-- Set task --
State how many rows below contain the string "logo". Give only the number.

** Begin Information provided **

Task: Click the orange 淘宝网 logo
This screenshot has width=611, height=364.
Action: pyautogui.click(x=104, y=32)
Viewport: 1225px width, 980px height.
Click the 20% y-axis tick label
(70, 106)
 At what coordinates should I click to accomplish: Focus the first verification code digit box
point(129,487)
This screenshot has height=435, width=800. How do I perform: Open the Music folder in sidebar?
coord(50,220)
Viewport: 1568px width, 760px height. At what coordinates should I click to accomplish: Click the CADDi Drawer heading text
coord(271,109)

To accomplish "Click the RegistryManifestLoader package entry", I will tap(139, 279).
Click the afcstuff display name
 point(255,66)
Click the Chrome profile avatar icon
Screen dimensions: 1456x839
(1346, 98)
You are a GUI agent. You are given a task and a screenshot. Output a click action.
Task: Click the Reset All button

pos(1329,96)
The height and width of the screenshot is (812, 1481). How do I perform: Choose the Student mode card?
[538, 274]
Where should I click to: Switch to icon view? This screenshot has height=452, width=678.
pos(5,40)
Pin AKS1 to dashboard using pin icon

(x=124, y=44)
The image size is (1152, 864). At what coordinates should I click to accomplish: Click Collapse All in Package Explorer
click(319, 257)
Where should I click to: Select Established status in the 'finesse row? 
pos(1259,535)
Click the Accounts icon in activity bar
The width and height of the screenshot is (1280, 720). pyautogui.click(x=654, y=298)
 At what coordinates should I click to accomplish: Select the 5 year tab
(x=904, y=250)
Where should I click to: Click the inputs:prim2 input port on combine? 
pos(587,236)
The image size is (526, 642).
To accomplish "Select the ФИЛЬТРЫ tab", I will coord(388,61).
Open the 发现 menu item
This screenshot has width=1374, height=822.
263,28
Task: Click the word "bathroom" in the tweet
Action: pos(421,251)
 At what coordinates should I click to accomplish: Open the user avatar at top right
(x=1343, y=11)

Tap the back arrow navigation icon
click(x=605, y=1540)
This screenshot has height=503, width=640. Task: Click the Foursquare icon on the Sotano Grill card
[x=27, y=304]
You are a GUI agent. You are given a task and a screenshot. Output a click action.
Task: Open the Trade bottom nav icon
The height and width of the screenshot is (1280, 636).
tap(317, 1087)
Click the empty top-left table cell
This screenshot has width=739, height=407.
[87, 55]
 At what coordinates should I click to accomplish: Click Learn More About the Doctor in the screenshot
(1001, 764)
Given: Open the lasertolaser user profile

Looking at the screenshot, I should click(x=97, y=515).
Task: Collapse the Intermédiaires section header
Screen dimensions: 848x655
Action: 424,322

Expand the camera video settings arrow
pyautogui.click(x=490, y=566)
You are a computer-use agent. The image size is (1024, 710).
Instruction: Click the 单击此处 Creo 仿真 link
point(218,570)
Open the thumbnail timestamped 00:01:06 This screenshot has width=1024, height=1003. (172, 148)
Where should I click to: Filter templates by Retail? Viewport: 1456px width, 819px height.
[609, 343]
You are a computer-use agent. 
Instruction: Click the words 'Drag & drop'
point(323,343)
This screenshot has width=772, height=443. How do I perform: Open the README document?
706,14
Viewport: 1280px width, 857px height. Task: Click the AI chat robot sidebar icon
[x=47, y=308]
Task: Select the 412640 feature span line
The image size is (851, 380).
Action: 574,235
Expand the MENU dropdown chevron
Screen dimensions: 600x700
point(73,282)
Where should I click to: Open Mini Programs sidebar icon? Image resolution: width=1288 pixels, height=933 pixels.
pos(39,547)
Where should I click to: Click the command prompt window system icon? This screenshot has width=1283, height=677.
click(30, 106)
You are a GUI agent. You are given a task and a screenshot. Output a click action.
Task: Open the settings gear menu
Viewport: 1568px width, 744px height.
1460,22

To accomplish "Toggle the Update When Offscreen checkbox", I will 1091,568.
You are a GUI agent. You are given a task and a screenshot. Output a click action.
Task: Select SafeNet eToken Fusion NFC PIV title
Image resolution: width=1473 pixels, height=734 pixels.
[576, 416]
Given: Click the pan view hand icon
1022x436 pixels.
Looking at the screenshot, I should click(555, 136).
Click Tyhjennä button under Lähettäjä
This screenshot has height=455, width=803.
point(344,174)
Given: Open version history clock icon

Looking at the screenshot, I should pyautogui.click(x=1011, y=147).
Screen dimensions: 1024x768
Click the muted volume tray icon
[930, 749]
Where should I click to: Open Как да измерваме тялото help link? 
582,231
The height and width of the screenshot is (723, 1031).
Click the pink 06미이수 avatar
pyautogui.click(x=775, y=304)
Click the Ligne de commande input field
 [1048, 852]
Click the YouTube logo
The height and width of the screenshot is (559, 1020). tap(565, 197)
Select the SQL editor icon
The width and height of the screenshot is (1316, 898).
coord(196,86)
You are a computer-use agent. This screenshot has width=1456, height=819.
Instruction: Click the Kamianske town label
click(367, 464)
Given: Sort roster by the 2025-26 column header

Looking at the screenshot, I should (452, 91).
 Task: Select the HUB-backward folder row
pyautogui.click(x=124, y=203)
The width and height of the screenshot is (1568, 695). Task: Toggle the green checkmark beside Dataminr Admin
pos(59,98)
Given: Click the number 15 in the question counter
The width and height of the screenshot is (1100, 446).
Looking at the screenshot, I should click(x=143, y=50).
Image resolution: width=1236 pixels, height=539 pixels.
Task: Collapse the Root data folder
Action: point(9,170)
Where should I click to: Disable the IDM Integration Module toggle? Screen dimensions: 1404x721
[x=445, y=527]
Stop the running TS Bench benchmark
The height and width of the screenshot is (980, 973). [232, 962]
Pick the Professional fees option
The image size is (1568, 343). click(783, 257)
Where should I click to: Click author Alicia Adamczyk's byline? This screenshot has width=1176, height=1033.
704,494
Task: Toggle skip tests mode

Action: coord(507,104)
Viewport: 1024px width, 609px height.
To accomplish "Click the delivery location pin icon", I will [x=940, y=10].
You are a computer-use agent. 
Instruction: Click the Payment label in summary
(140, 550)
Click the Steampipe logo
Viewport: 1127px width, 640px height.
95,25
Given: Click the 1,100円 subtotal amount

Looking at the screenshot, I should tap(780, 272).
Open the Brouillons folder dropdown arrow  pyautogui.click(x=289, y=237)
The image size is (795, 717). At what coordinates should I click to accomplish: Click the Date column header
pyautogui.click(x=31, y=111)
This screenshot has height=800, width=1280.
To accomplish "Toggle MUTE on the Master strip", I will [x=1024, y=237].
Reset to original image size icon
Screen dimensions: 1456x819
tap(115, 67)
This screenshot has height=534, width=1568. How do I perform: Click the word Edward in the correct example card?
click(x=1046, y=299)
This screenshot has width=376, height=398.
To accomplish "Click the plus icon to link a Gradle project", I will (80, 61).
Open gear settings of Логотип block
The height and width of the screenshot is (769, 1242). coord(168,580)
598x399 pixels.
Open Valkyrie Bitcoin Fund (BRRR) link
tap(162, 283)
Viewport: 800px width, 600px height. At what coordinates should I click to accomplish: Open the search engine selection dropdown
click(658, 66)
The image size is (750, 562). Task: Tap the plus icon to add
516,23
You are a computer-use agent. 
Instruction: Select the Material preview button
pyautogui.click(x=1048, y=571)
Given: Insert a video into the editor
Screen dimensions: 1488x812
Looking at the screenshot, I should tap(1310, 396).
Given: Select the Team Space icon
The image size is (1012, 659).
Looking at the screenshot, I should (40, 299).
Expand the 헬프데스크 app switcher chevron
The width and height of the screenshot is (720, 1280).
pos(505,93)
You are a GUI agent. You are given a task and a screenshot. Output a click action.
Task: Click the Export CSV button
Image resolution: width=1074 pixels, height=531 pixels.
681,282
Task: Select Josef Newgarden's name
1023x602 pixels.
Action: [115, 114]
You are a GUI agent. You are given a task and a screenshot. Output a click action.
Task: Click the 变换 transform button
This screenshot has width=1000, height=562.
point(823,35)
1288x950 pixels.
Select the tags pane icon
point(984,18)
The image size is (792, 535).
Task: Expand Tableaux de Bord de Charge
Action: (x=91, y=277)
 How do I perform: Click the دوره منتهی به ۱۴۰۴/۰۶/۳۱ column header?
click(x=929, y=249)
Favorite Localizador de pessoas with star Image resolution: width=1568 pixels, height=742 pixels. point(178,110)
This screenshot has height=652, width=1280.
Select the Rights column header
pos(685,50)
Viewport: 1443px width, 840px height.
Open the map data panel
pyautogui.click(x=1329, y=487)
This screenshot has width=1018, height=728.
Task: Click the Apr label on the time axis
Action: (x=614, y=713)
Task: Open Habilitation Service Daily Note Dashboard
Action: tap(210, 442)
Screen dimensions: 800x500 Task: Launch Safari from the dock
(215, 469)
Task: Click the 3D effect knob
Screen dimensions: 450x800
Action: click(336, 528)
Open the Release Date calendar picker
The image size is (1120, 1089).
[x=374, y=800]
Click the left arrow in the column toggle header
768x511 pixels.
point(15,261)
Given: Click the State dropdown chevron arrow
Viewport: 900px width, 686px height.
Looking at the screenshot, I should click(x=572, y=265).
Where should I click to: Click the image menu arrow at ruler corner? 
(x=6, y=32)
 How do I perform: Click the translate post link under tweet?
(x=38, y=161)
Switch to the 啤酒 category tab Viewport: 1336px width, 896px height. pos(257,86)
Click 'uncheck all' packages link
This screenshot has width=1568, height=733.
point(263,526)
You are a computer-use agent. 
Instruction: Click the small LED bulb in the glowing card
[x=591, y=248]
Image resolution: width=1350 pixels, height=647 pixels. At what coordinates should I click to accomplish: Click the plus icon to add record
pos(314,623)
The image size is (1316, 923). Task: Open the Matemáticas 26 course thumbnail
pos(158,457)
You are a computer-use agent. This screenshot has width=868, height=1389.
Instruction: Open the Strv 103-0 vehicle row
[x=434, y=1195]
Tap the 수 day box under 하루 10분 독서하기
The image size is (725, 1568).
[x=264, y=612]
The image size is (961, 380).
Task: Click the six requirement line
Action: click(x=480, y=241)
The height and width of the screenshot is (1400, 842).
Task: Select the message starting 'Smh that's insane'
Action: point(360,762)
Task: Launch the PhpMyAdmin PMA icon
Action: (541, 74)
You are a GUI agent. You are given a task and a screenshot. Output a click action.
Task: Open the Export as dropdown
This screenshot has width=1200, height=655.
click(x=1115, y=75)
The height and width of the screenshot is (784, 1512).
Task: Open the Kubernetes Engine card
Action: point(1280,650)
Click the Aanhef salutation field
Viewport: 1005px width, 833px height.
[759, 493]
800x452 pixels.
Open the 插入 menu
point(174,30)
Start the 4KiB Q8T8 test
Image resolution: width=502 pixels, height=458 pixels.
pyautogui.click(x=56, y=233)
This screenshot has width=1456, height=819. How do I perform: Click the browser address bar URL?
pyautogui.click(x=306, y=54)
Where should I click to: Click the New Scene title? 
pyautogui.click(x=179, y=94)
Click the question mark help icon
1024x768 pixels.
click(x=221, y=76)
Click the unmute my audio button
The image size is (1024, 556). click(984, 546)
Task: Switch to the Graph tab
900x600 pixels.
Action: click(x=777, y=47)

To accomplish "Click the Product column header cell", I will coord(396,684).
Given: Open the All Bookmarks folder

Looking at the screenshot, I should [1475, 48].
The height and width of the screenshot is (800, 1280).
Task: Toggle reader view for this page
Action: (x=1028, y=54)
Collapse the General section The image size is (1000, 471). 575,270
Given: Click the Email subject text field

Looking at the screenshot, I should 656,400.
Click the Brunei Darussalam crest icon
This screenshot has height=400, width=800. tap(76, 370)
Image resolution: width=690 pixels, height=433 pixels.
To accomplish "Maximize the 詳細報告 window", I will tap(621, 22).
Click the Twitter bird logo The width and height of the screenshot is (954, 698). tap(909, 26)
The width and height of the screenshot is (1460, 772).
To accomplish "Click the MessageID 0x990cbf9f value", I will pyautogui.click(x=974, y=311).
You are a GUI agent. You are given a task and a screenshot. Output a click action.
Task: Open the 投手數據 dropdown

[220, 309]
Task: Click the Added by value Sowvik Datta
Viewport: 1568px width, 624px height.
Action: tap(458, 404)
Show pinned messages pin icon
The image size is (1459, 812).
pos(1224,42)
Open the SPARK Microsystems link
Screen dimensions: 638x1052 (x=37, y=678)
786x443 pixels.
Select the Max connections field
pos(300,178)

** End Information provided **

-- The completed task --
4